• _Work instruction_
Set down all the entries again, word for word.

(Collected data)
■ ■ ■
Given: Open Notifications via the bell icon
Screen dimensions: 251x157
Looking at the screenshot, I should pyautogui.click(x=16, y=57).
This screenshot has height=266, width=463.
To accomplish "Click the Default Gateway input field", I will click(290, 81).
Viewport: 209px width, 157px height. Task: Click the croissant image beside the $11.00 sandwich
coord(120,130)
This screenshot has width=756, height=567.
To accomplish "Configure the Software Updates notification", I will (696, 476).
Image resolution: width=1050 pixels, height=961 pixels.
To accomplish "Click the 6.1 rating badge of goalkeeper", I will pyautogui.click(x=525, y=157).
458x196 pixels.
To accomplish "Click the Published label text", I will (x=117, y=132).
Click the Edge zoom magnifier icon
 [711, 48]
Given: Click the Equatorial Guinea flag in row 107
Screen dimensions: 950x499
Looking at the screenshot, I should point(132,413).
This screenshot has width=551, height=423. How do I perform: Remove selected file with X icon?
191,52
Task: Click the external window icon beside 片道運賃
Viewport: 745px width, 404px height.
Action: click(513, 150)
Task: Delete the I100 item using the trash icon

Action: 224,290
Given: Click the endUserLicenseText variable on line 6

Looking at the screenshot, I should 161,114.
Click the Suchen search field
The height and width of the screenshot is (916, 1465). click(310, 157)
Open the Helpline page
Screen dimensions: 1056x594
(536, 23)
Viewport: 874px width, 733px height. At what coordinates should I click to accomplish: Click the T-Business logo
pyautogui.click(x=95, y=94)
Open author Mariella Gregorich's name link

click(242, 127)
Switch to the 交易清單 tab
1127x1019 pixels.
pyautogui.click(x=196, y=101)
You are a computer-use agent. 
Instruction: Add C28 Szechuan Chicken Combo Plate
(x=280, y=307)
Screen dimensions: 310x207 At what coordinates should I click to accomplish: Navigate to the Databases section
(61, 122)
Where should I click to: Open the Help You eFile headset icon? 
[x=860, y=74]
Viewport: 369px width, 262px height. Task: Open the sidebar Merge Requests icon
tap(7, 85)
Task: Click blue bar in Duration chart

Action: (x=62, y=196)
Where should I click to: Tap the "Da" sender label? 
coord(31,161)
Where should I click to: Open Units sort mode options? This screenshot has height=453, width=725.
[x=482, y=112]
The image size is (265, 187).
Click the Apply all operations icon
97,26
■ ■ ■
• _Solution_
Given: Open Notifications via the bell icon
Screen dimensions: 251x157
Looking at the screenshot, I should pyautogui.click(x=16, y=57).
This screenshot has height=266, width=463.
To accomplish "Click the Default Gateway input field", I will click(290, 81).
Viewport: 209px width, 157px height. Task: Click the croissant image beside the $11.00 sandwich
coord(120,130)
This screenshot has width=756, height=567.
To accomplish "Configure the Software Updates notification", I will (696, 476).
Image resolution: width=1050 pixels, height=961 pixels.
To accomplish "Click the 6.1 rating badge of goalkeeper", I will pyautogui.click(x=525, y=157).
458x196 pixels.
To accomplish "Click the Published label text", I will (x=117, y=132).
Click the Edge zoom magnifier icon
 [711, 48]
Given: Click the Equatorial Guinea flag in row 107
Screen dimensions: 950x499
Looking at the screenshot, I should point(132,413).
This screenshot has width=551, height=423. How do I perform: Remove selected file with X icon?
191,52
Task: Click the external window icon beside 片道運賃
Viewport: 745px width, 404px height.
Action: click(513, 150)
Task: Delete the I100 item using the trash icon

Action: 224,290
Given: Click the endUserLicenseText variable on line 6

Looking at the screenshot, I should 161,114.
Click the Suchen search field
The height and width of the screenshot is (916, 1465). click(310, 157)
Open the Helpline page
Screen dimensions: 1056x594
(536, 23)
Viewport: 874px width, 733px height. At what coordinates should I click to accomplish: Click the T-Business logo
pyautogui.click(x=95, y=94)
Open author Mariella Gregorich's name link

click(242, 127)
Switch to the 交易清單 tab
1127x1019 pixels.
pyautogui.click(x=196, y=101)
You are a computer-use agent. 
Instruction: Add C28 Szechuan Chicken Combo Plate
(x=280, y=307)
Screen dimensions: 310x207 At what coordinates should I click to accomplish: Navigate to the Databases section
(61, 122)
Where should I click to: Open the Help You eFile headset icon? 
[x=860, y=74]
Viewport: 369px width, 262px height. Task: Open the sidebar Merge Requests icon
tap(7, 85)
Task: Click blue bar in Duration chart

Action: (x=62, y=196)
Where should I click to: Tap the "Da" sender label? 
coord(31,161)
Where should I click to: Open Units sort mode options? This screenshot has height=453, width=725.
[x=482, y=112]
The image size is (265, 187).
Click the Apply all operations icon
97,26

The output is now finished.